Fossil Fuel Crisis and Clean Energy Development Dream

9:31:51 AM | 2/21/2022

The energy crisis is seen in many countries around the world, including Vietnam. According to the energy site Oil Pricem, the nightmare of oil shocks in Europe is likely to get worse if Russia-Ukraine tensions continue to escalate.

Obviously, political sensitivity has a significant influence on fossil fuels, showing that excessive dependence will result in passive responses in all situations.

Time is a woe

Shortly after the Lunar New Year or Tet, domestic consumers were shocked by rapid hikes in gasoline prices. Oil price shocks inflate the budget revenue for oil producers but increase production costs for enterprises and shrink the pocket of consumers amid a troubled global supply chain. Economic growth will be certainly dragged down.

The global economy is wobbling due to slowing growth and rising inflation in the context of the Covid-19 epidemic outbreak, the oil price shock has dealt a double blow and made it difficult for governments to manage, according to Bloomberg. For the first time since 2014, world oil prices approached the threshold of US$100 a barrel. Before that, gasoline price topped 7-year highs. In 2021, gasoline prices in Vietnam increased 16 times, more than trebling reductions. By the end of 2021, the retail gasoline price was more than 41% higher than the end of 2020.

Oil price shocks are partly obsessed by supply shortages. Photo: Getty Images

Over the past 40 years, the world has witnessed nine energy crises. No matter it rose or fell, each crisis was coupled with political strife and economic recession, which seriously affected global finance.
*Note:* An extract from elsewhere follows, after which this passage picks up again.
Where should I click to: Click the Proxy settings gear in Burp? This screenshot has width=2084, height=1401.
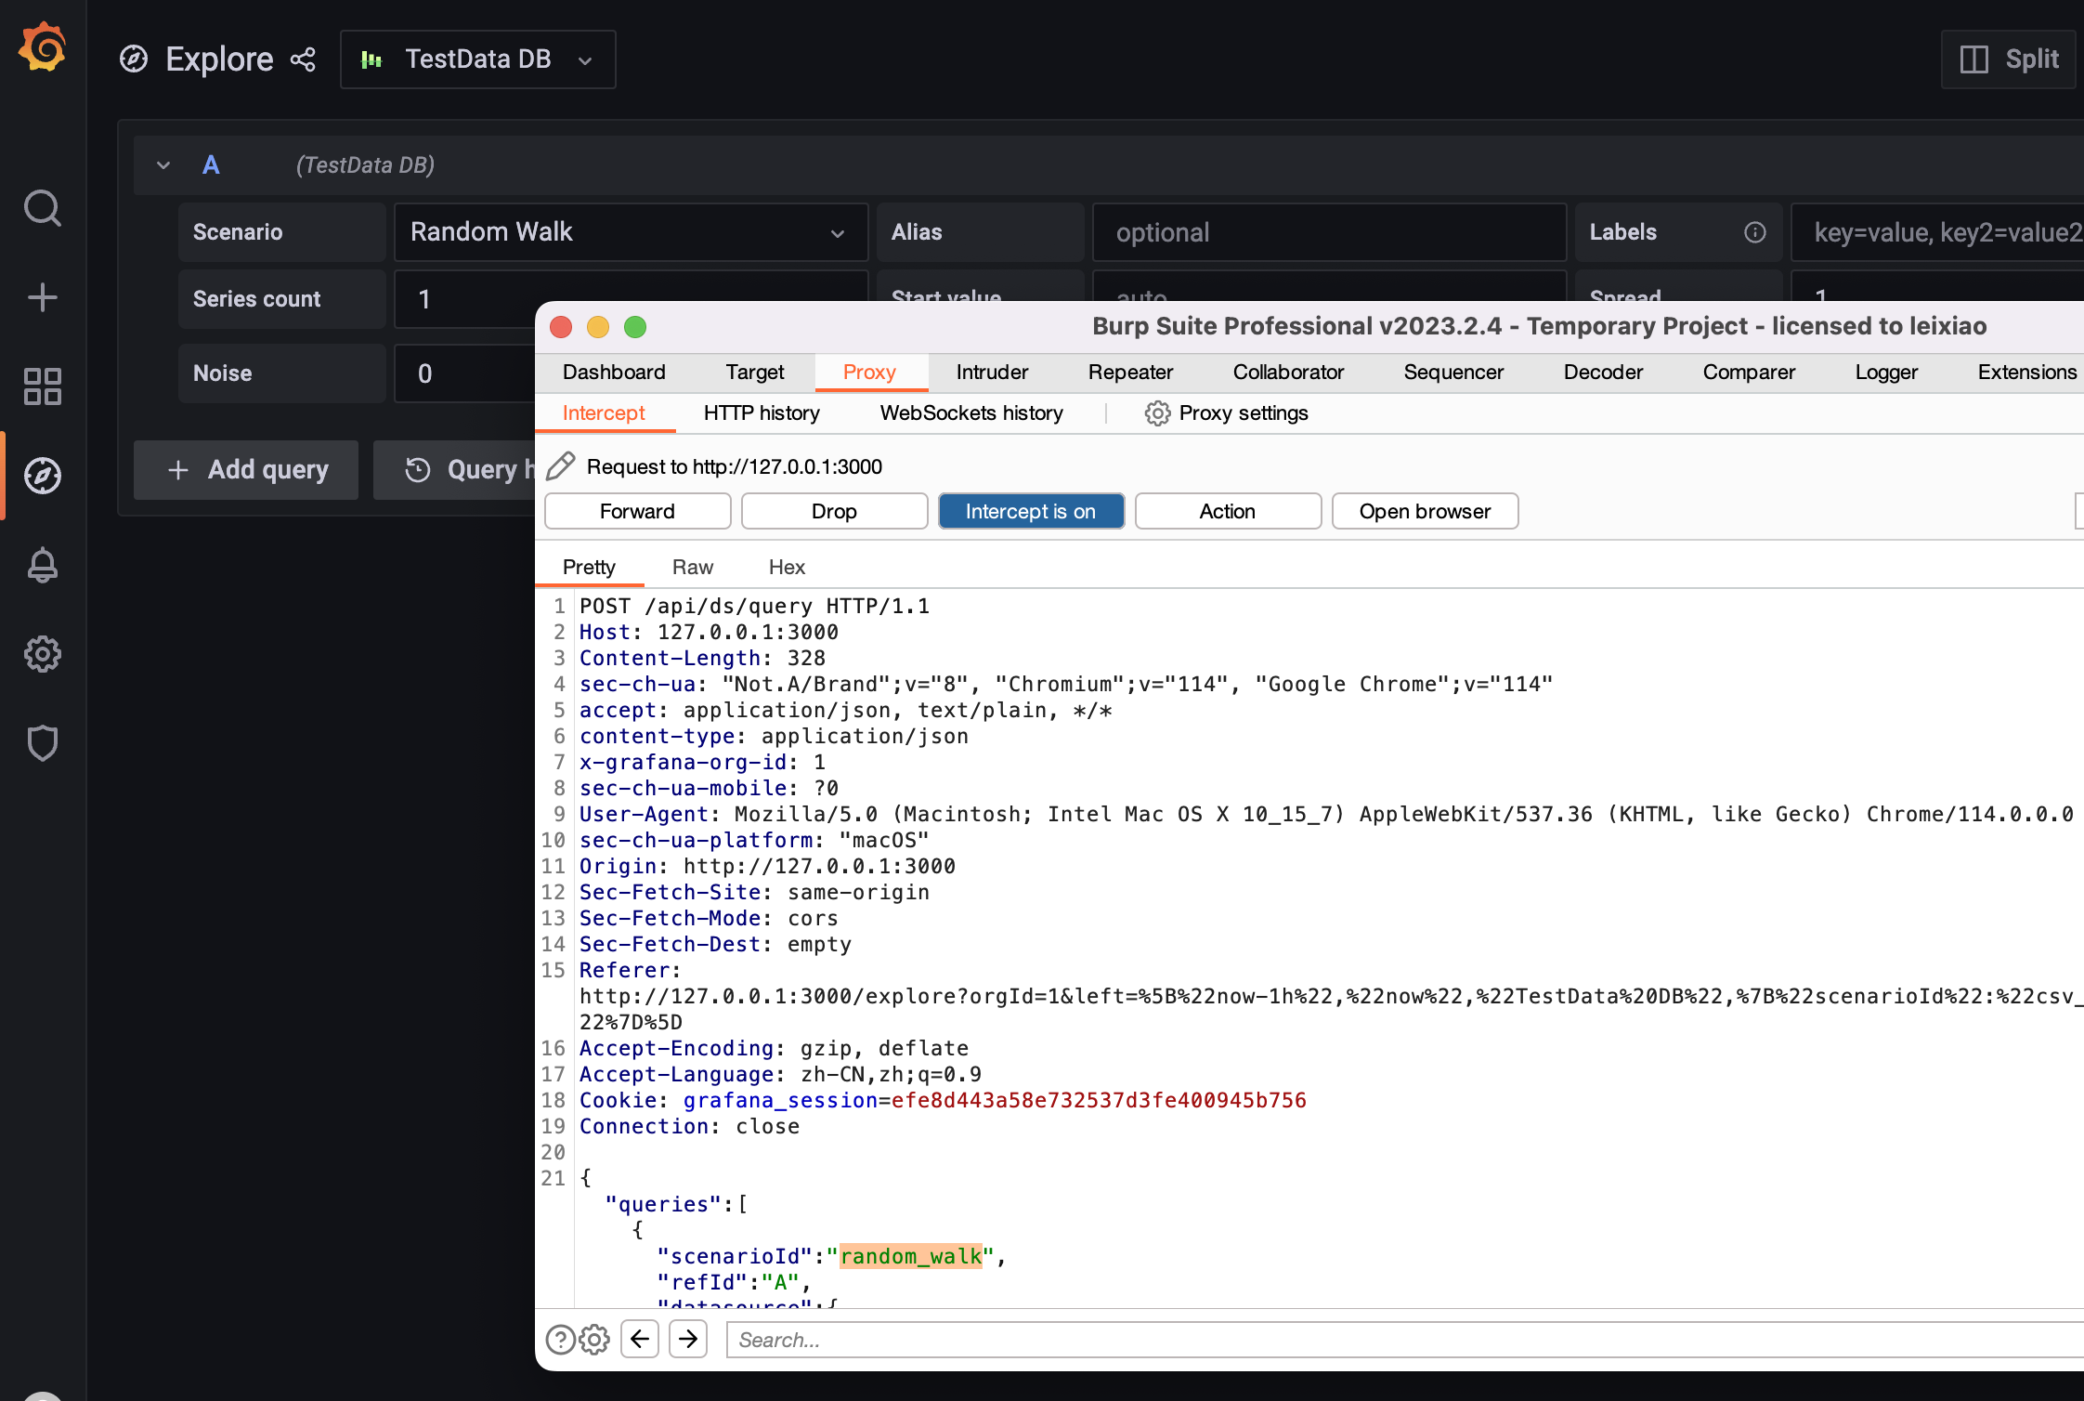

The 1973-1975 oil crisis caused prices to skyrocket and forced buyers to queue in long lines, followed by the oil market turmoil in the wake of the Iranian Revolution in 1979, oil price plummets in the 1980s, oil price surges in 1990, oil price slumps in 2001, the severe oil price crisis in 2007 - 2008 and oil shocks in 2011.

In early 2022, escalating gasoline prices have overshadowed the economy, resulting in inflation and eroding consumer confidence. According to the New York Times, political tensions and supply-demand disparity gave rise to oil price hikes.

Only at most 10 gallons of gasoline. You can’t buy more

Avoiding dependence and persisting with green growth goals

Fossil fuels such as oil, coal and gas currently account for more than 80% of the world's energy. This energy crisis has dealt another deadly blow to supply chain disruptions, driven up costs, and delayed orders for raw materials and finished products.

Vietnam cannot stand aside from the current energy crisis when it has switched to become a net energy importer since 2015. Therefore, the increase in fuel prices leads to higher input costs for power plants that use imported fuel. Rising electricity production costs will continue to put great pressure on EVN.

If the energy crisis is a real nightmare, renewable energy development is a sweet dream. Because it is necessary to have a suitable strategy and investment plan for inter-regional and inter-national transmission grids and review energy storage technologies.

Eye-catching green in An Hao Solar Park and Tourist Area draws many tourists

Wind power and solar power never run out no matter how they are tapped, much or little or none, but it is a waste to delay tapping this godsend.

Green batteries in the solar park at the foot of Nui Cam Mountain

What is happening makes us see that diversifying our supply and shifting to renewable energy is a wise and visionary choice to reduce dependence on fossil energy sources that are increasingly depleted amid a constantly increasing demand.

Reducing the share of coal power and increasing renewable electricity is a story within the reach of Power Plan VIII.